• Problem #199 with my wifi

    I have a unifi controller (running on a pi) that had been working fine until mid-morning, when I had to shut down all of the power sockets downstairs.

    When I brought the power backup, the controller is running on a totally random IP, on a completely different address block 169.244.0.0/16

    My router is set up with:
    eth0 - WAN - cable modem
    eth1 - LAN1 - 192.168.1.1/24

    • Switches & APs are connected here
      eth2 - LAN2 - 192.168.2.1/24
    • Unifi controller is connected here

    I did have to have the controller on LAN1 to adopt the APs, and change the inform address manually, but the worked fine when I moved it back onto LAN2

    Even if I switch the pi back onto LAN1, it is taking an IP on 169.244.0.0/16

    I have the Pi's MAC set up in the router to have a static IP on LAN1 / 2

    Any ideas about what I'm doing wrong?

  • the controller is running on a totally random IP

    The Pi is running on a random IP, meaning that it receives it's IP via DHCP.

    You should login to the Pi and configure a static IP for it. Then once it's stable, login to whatever your Ubiquiti DHCP server is and configure a static IP map for the Pi that matches what you've just done.

    After that... you're good to go.

  • The Pi is running on a random IP, meaning that it receives it's IP via DHCP.

    DHCP is set up on 192.168.1.0/24 to have a range from 192.168.1.38 to 192.168.1.243

    Looking a bit further, I think it might be because the pi is not able to get an address from DHCP, and is giving itself an address. Which I never knew was a thing.
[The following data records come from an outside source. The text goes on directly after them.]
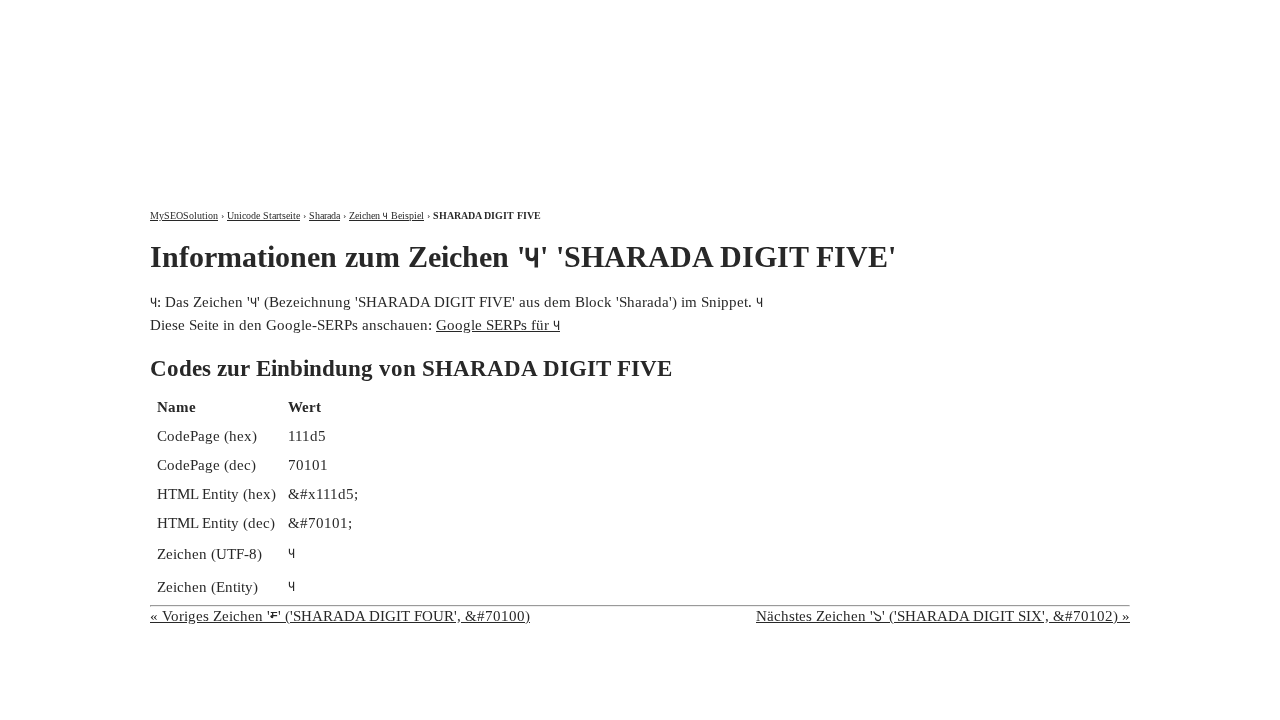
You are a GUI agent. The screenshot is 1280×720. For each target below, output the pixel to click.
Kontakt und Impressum (1023, 17)
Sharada (324, 215)
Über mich (866, 17)
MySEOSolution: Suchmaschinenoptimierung (385, 90)
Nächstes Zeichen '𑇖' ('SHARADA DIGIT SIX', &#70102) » (943, 616)
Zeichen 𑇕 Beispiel (386, 215)
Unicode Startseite (263, 215)
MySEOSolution (184, 215)
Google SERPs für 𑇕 (498, 325)
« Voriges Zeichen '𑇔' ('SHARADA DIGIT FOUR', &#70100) (340, 616)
    You should login to the Pi and configure a static IP for it. Then once it's stable, login to whatever your Ubiquiti DHCP server is and configure a static IP map for the Pi that matches what you've just done.

    I'm trying that now - but even with the IP known, I can't ssh into the Pi. And I have no idea where my bluetooth keyboard went...

    I'll try mount the Pi SD card somewhere else & mangle a few conf files.

    After that... you're good to go.

    Good to find another way to stop things from working, you mean.

    And to think, all I was trying to do was replace a wall power socket.